Apple Car could use infrared light pulses to detect ranges of other vehicles
The depth-sensing capabilities of the Apple Car may not be limited to just LiDAR, with Apple suggesting a version using an infrared camera and light pulses could also be used to detect road obstacles.
Of the many challenges of creating a self-driving vehicle, arguably the biggest one is getting the car's self-driving systems to actually get data from the road itself. There is a myriad of sensors and systems available to use, though with considerable variations in terms of accuracy, cost, and physical requirements.
For example, LiDAR is a technology that is useful for depth sensing, but it is still a relatively expensive one to employ due to the parts involved. By taking advantage of cheaper components in a different system, Apple could feasibly get close to the accuracy of LiDAR without as much of the expense.
In a patent granted to Apple by the US Patent and Trademark Office on Tuesday titled "Remote sensing for detection and ranging of objects," Apple suggests such a system, effectively consisting of a controllable light source, timing circuitry, and a circuit or processor for determining range.
For Apple's proposal, the light source could be a vertical-cavity surface-emitting laser (VCSEL), but the more interesting version is its use of a near-infrared light. A camera is also employed to create a video feed of a monitored area, one which could be an infrared camera in the latter case.
Both versions would depend on timing circuitry to emit pulses of light out into the environment, which are then reflected off nearby objects and returned to the camera. In short, by measuring the time it takes for the pulses of light to get back to the camera, the range determination circuit could work out how far away a detected object is, with the results able to be provided to other computing systems used for autonomous driving.
The range determination would be calculated using a window timing circuit, generating multiple windows of exposure that corresponds to the light pulses. The presence of a light pulse within a window would inform the range determination circuitry of how long it took for the pulse to travel the full distance to the object and back.
For example, a detected pulse in one window of time could suggest a short distance, while the following window would put that distance as larger, and with longer distances with subsequent windows.
As a camera is being used, it can cover a wide field of view, allowing for a large area to be monitored by the system rather than individual points, as LiDAR typically covers. Furthermore, it also improves upon the use of standard video cameras, which use context, contrast, and color to determine object placement as part of image processing, as the proposed system would only need to use the detected presence of infrared light pulses to determine distance.
It is proposed that the system could be used alongside an existing LiDAR setup, to create a hybrid system that detects objects at different levels of accuracy. The lower-accuracy light pulse camera setup detailed in the patent could be used to generate areas of interest for the vehicle's autonomous system, which can then inform of where the LiDAR element should focus its scanning efforts.
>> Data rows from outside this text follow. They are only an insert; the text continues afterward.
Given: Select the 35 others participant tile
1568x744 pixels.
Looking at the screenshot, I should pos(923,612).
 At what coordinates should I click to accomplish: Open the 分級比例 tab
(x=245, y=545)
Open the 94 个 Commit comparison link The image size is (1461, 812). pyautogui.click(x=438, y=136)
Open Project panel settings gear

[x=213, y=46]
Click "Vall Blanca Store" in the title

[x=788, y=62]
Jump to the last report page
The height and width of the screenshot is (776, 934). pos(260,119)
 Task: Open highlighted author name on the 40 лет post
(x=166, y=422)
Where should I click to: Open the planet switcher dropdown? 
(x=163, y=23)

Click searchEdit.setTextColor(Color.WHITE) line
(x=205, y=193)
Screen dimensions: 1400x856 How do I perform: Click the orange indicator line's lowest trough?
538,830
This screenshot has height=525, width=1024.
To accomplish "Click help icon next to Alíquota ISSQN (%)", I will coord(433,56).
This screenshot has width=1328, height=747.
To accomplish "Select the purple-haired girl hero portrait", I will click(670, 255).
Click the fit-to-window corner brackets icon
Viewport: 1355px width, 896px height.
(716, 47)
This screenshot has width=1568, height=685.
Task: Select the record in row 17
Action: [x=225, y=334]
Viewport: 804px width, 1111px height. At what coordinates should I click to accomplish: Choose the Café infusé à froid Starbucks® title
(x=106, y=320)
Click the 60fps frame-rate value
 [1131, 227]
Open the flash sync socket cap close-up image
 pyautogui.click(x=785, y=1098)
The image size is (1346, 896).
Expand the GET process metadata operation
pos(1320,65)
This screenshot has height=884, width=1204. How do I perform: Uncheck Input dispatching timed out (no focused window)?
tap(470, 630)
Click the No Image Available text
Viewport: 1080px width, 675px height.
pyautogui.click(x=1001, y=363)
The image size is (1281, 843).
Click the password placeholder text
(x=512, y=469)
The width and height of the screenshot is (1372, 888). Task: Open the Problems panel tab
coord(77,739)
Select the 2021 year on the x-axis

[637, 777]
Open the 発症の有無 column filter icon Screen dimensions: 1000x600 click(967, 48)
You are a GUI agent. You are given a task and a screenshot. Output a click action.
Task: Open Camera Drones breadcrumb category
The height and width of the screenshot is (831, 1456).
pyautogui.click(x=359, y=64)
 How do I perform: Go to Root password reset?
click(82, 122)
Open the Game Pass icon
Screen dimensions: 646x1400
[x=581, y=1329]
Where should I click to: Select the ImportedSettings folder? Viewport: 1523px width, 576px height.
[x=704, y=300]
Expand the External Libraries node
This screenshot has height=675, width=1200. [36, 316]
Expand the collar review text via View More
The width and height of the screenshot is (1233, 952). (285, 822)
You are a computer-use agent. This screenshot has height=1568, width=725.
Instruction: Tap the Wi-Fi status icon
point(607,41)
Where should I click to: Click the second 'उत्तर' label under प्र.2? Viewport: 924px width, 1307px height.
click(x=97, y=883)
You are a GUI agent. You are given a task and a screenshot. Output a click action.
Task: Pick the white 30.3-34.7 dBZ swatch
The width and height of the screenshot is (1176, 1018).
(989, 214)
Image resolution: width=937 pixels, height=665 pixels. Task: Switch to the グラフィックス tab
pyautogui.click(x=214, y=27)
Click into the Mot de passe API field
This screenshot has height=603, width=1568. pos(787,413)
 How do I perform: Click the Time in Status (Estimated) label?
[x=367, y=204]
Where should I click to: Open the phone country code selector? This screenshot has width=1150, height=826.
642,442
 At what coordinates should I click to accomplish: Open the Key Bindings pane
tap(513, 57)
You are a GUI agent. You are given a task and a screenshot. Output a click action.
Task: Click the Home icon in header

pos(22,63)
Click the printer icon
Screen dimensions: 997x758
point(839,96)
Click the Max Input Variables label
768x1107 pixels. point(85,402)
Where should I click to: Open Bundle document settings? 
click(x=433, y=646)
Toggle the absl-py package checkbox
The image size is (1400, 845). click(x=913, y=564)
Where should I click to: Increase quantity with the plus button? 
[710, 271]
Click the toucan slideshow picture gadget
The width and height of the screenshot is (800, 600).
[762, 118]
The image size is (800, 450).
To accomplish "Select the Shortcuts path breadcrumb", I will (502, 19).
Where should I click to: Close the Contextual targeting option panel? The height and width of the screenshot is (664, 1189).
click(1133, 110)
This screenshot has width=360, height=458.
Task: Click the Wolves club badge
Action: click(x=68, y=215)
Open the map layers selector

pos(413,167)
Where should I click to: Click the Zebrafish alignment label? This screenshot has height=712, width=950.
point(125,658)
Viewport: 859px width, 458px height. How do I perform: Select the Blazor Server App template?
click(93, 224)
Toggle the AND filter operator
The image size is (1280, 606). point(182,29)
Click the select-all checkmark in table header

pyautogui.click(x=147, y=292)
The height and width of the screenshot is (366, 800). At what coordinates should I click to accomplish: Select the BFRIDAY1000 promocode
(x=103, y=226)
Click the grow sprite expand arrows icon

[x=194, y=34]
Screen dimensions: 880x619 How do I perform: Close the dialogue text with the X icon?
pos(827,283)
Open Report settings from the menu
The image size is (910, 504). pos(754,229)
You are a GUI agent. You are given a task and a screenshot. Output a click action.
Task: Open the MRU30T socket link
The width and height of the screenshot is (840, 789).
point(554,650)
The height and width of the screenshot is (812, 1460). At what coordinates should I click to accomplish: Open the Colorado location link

In effect, this allows for full scene coverage, but with a higher degree of detection accuracy at object detection and range-finding in select areas where required.
The use of windows of detection can also be used to enhance the accuracy of the proposed system. After a first wave of pulses and exposure windows, the system's processor could then decide that a second wave could require more resolution of monitored distances.
To accomplish this, the windows of time can be shortened, increasing the number of ranges the distance could be calculated to be within.
The patent lists its inventors as Richards E. Bills, Micah P. Kalscheur, Evan Cull, and Ryan A. Gibbs.
Apple files numerous patent applications on a weekly basis, but while the presence of a patent filing indicates areas of interest for the company's research and development efforts, there is no guarantee that the concepts described will appear in a future product or service.
The "Apple Car" is widely believed to have some form of self-driving technology. The company has publicly been testing its driving systems on special test beds in California for a number of years, with the vehicles largely relying on LiDAR units attached to the car's exterior.
In 2017, Apple published a research paper explaining how its LiDAR-based 3D object recognition worked for autonomous vehicles.
As with its extensive research into the subject, Apple has also secured many patents and filed more applications over time surrounding the technology it has come up with.
In 2016, it came up with a method for "Collision Avoidance of Arbitrary Polyonal Obstacles, usable by a self-driving system, as well as a new form of LiDAR mapping the same year. A "Confidence" system has also been proposed to allocate resources to specific data sources, rather than wasting processing on a giant mountain of data generated by the onboard sensors.
The idea of using the latest proposed system with other sensors has also been raised, with the "Shared sensor data across sensor processing pipelines" patent from June 2020 suggesting how processing systems for different data sources could be piled together into one pipeline.
As for how this plethora of sensors could appear on the final Apple Car, Apple may be able to hide it all from view. Another patent granted in October 2019 offered the idea of putting sensors within the car bodywork, such as its research into making compact and cheap radar systems.